TL;DR: I built an In-Memory, Redis-compliant (to some extent, don’t get your hopes high) Key-Value Data Store. It took me a bit over 2 hours, but it works and it sucks at the same time. You can find it in my GitHub: aziflaj/caboose

Obligatory Backstory

My experience with badly written databases goes way back to 2012, when I wanted to develop a social network in C++ (however crazy that sounds). I had no idea SQL was a thing, so I implemented the persistence layer myself in binary files and spaghetti code – you might even call it an “Object-Oriented DataBase Management System”, an OODBMS.

A few years after that, around 2017, a friend and I had this idea of putting Albania in the map: by developing a key-value database, with in-memory as well as disk persistence support, named Balo DB (TM Pending). It seems like every 5 years I have to consider writing a database system.

During my summer workation of 2023, when I was backpacking across Eastern Europe, I had this weird idea (again) to write a Proof of Concept, Redis-compliant database. At this point I’ve been using Redis in almost every configuration possible: as a cache (like this), as a websocket adapter via Pub/Sub (similar to this), as a queue for async processing (via Sidekiq), even as the primary DB of an application.

What really is Redis?

Recently I had to debug some Rails sessions stored in Redis; it was a red herring but I got more exposure to the internals. I had already read about this thing called RESP (more on that later) and in my mind, a “Redis-compliant Key-Value Store” is as easy as 1-2-3:

  1. Listen for TCP requests on a given port
  2. Parse an incoming request and pass it to a Hash Table
  3. Respond back to the requester with the result of the previous operation

But as usual, the devil is in the details. This “compliancy” concept revolves around something called REdis Serialization Protocol – RESP. The requests a Redis Client sends to a Redis Server have to be serialized in a specific format, described in details in the Redis docs and in a high level lazy approach on my README. There are a few versions of RESP, I think I was too lazy to go through the whole doc but from my couple of hours long experience, the ones you truly need are:

  • Bulk Strings
  • Errors
  • Arrays – Very important, almost all requests are arrays of strings
  • Integers, and you can hack your way into using 1 and 0 as Booleans

So the first thing I did was this sarge module (almost sounds like serde) which handles Serialization and Deserialization following RESP specifications. And once the binding agent is ready, we can move onto listening for requests and manipulating the Hash table, which is handled by the vic module.

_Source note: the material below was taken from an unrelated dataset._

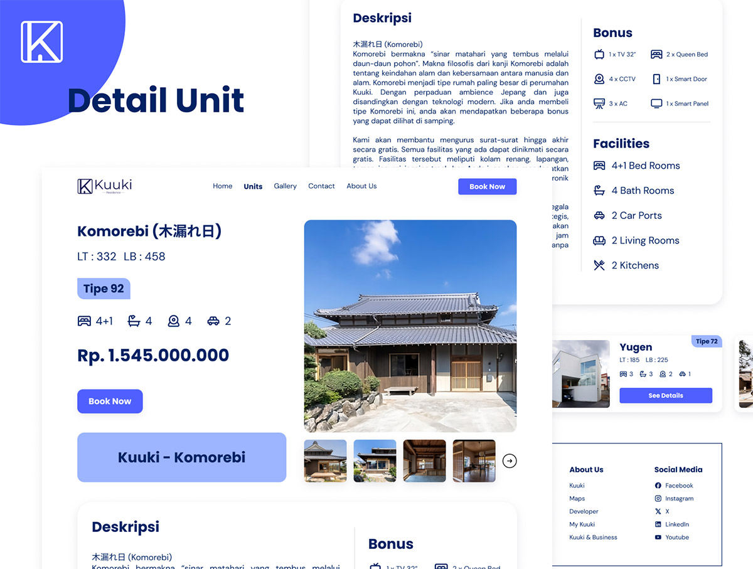Open the Developer link in the footer
This screenshot has height=569, width=753.
pos(584,512)
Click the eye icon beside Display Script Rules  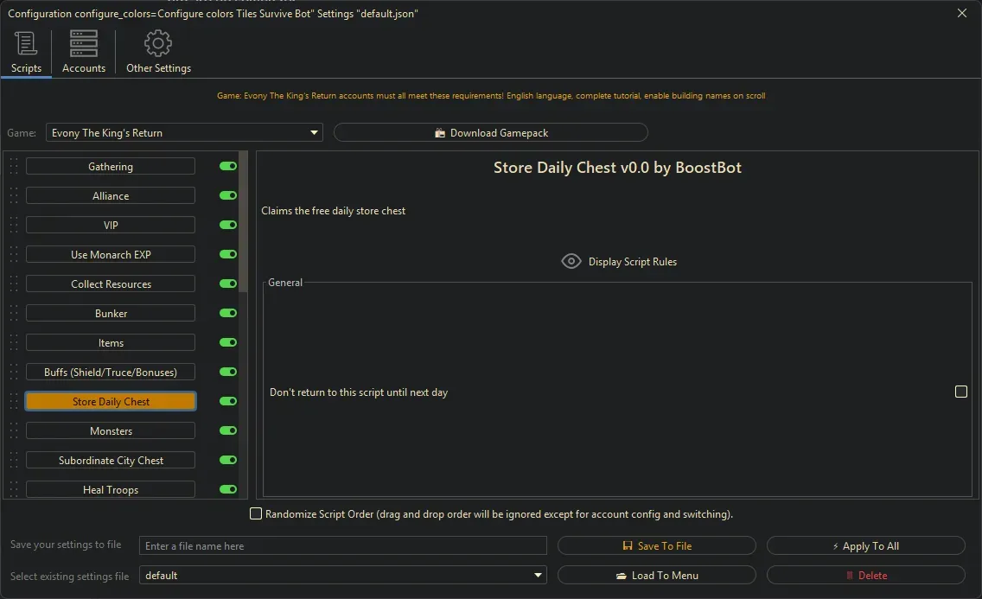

Thinking about concurrency

If you didn’t know, Redis is (mostly) single-threaded. Similar to your run-o-the-mill Node.js application, it does some async I/O wizardry and some event loop shenanigans, but I don’t feel competent enough to talk about it.

My Caboose DB uses goroutines to handle each request on its own lightweight, “green thread” (not an actual OS-level thread). I also “protected” my almost-global Key Value Store with mutexes, both on table level and on record level, as such:

type KVStore struct {
  mu      sync.RWMutex
  data    map[string]string
  mutexes map[string]*sync.Mutex
}

The table-level mutex is locked before each operation, and record-level mutexes are locked before a value is set or deleted. The good thing about the table-level sync.RWMutex is that it can get locked by multiple readers, but only one writer. The record-level mutex is a simple sync.Mutex, and two requests can’t write or delete the same record at the same time.

In simple laymen terms, what these mutexes achieve are:

  • allowing multiple requests to set/update different records at the same time,
  • allowing multiple requests to read the same record at the same time,
  • denying multiple requests to set/update the same record at the same time

That’s acceptable and more than enough when you “hack into it” for a couple of hours and release a Proof of Concept that’s not gonna be used by anyone, right?

So… what’s the point?

It sounds impressive to other nerds ¯\_(ツ)_/¯

It also addresses a couple of steps from John Crickett’s Redis challenge, and I might use it in the future as a playground for data structures used by In-Memory Data Stores, or idealistically inspire someone to follow my footsteps (knowing myself, I will just forget I did this).